### YOUR INSTRUCTIONS
Give an exact copy of the lines of the records below, starting at the line containing "Task: Click the Log in link" and running to the end.

##############################

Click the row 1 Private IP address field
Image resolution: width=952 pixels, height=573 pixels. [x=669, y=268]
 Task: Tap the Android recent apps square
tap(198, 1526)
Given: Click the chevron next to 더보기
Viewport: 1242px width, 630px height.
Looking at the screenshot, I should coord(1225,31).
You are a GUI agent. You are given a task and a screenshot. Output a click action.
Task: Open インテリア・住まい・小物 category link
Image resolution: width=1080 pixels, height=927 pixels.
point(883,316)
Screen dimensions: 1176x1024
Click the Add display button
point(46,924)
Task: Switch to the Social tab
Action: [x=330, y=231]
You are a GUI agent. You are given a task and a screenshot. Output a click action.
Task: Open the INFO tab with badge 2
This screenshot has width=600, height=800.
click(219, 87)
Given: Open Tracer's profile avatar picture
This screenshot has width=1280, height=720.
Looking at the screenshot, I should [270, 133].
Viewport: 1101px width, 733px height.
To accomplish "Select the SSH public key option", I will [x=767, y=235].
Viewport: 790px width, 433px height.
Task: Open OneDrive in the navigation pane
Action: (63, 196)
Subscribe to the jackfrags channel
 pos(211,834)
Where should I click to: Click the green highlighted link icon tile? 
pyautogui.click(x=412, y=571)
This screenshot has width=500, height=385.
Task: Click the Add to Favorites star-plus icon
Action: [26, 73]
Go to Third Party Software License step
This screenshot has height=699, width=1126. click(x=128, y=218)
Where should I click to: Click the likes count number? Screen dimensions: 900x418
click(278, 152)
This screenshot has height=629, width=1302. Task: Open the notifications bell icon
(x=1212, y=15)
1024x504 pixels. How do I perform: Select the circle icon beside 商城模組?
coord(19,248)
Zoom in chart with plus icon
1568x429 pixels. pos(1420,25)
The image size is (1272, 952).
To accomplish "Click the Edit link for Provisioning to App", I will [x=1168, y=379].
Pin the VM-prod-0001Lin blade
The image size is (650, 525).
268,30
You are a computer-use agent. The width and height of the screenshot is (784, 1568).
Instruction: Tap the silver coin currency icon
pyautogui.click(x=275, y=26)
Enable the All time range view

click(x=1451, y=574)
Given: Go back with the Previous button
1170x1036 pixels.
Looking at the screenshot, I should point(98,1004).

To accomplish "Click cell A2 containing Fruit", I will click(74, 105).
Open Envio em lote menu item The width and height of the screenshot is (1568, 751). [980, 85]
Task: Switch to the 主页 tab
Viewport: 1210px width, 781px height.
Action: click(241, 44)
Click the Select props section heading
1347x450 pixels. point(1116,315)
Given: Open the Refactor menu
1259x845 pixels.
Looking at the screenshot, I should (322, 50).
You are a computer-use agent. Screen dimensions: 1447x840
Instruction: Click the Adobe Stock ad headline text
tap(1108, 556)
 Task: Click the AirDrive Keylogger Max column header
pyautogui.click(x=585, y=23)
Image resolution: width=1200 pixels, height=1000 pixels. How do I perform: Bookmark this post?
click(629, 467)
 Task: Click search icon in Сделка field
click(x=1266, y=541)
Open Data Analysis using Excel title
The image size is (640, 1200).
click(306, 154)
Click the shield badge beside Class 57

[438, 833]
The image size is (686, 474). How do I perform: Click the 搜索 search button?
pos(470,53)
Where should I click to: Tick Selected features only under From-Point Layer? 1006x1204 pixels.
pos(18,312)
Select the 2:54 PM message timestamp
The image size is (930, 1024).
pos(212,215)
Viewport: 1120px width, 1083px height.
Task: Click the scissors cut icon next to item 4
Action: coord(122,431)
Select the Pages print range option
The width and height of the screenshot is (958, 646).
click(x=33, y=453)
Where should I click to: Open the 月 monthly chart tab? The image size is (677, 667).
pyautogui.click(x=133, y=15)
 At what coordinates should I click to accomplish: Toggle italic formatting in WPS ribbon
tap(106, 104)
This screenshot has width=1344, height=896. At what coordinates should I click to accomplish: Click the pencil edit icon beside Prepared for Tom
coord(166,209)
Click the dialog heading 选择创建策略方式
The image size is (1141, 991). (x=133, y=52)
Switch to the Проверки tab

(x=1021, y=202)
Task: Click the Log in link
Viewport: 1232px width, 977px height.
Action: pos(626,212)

##############################

### SOLUTION FOR THIS PROBLEM
Task: Click the Log in link
Viewport: 1232px width, 977px height.
Action: pos(626,212)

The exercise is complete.